■ **WORK TO BE COMPLETED**:
Take the listing that follows and copy it precisely.

Segment Open

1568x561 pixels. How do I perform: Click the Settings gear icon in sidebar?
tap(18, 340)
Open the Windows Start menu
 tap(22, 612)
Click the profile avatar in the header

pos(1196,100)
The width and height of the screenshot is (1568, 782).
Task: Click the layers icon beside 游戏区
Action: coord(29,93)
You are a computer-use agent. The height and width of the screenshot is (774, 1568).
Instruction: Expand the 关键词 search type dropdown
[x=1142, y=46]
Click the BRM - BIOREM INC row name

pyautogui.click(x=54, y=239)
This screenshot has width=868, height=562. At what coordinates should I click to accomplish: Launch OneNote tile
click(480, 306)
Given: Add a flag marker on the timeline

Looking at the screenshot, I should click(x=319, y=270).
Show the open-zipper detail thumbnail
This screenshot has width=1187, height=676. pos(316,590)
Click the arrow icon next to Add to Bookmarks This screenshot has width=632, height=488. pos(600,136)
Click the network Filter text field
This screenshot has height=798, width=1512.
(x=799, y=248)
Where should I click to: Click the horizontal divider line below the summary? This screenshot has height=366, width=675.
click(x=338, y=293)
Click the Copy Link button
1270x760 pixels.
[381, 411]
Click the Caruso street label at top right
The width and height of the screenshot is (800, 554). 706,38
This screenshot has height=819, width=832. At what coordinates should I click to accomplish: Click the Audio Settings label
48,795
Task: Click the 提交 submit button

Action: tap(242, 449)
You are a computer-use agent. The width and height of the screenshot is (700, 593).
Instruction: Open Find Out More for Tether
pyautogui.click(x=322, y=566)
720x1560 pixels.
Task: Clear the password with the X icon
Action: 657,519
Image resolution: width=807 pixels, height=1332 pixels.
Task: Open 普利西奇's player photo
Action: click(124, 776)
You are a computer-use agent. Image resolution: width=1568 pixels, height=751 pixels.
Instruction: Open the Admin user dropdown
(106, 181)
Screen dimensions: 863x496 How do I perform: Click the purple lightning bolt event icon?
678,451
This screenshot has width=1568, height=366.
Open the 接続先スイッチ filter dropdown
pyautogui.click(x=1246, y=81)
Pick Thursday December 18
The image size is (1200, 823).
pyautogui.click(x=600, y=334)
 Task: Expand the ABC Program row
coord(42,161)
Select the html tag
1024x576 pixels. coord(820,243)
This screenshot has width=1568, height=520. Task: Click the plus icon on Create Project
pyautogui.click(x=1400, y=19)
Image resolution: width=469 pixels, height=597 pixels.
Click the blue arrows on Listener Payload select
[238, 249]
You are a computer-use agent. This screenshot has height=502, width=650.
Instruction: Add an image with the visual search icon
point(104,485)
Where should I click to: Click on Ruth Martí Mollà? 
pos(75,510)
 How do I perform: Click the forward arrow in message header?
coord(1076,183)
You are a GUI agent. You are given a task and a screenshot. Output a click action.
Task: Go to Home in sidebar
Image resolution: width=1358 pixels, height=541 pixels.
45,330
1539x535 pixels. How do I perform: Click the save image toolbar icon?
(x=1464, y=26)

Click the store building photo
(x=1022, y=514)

Segment Closed

■ **YOUR RESPONSE**:
1568x561 pixels. How do I perform: Click the Settings gear icon in sidebar?
tap(18, 340)
Open the Windows Start menu
 tap(22, 612)
Click the profile avatar in the header

pos(1196,100)
The width and height of the screenshot is (1568, 782).
Task: Click the layers icon beside 游戏区
Action: coord(29,93)
You are a computer-use agent. The height and width of the screenshot is (774, 1568).
Instruction: Expand the 关键词 search type dropdown
[x=1142, y=46]
Click the BRM - BIOREM INC row name

pyautogui.click(x=54, y=239)
This screenshot has width=868, height=562. At what coordinates should I click to accomplish: Launch OneNote tile
click(480, 306)
Given: Add a flag marker on the timeline

Looking at the screenshot, I should click(x=319, y=270).
Show the open-zipper detail thumbnail
This screenshot has width=1187, height=676. pos(316,590)
Click the arrow icon next to Add to Bookmarks This screenshot has width=632, height=488. pos(600,136)
Click the network Filter text field
This screenshot has height=798, width=1512.
(x=799, y=248)
Where should I click to: Click the horizontal divider line below the summary? This screenshot has height=366, width=675.
click(x=338, y=293)
Click the Copy Link button
1270x760 pixels.
[381, 411]
Click the Caruso street label at top right
The width and height of the screenshot is (800, 554). 706,38
This screenshot has height=819, width=832. At what coordinates should I click to accomplish: Click the Audio Settings label
48,795
Task: Click the 提交 submit button

Action: tap(242, 449)
You are a computer-use agent. The width and height of the screenshot is (700, 593).
Instruction: Open Find Out More for Tether
pyautogui.click(x=322, y=566)
720x1560 pixels.
Task: Clear the password with the X icon
Action: 657,519
Image resolution: width=807 pixels, height=1332 pixels.
Task: Open 普利西奇's player photo
Action: click(124, 776)
You are a computer-use agent. Image resolution: width=1568 pixels, height=751 pixels.
Instruction: Open the Admin user dropdown
(106, 181)
Screen dimensions: 863x496 How do I perform: Click the purple lightning bolt event icon?
678,451
This screenshot has width=1568, height=366.
Open the 接続先スイッチ filter dropdown
pyautogui.click(x=1246, y=81)
Pick Thursday December 18
The image size is (1200, 823).
pyautogui.click(x=600, y=334)
 Task: Expand the ABC Program row
coord(42,161)
Select the html tag
1024x576 pixels. coord(820,243)
This screenshot has width=1568, height=520. Task: Click the plus icon on Create Project
pyautogui.click(x=1400, y=19)
Image resolution: width=469 pixels, height=597 pixels.
Click the blue arrows on Listener Payload select
[238, 249]
You are a computer-use agent. This screenshot has height=502, width=650.
Instruction: Add an image with the visual search icon
point(104,485)
Where should I click to: Click on Ruth Martí Mollà? 
pos(75,510)
 How do I perform: Click the forward arrow in message header?
coord(1076,183)
You are a GUI agent. You are given a task and a screenshot. Output a click action.
Task: Go to Home in sidebar
Image resolution: width=1358 pixels, height=541 pixels.
45,330
1539x535 pixels. How do I perform: Click the save image toolbar icon?
(x=1464, y=26)

Click the store building photo
(x=1022, y=514)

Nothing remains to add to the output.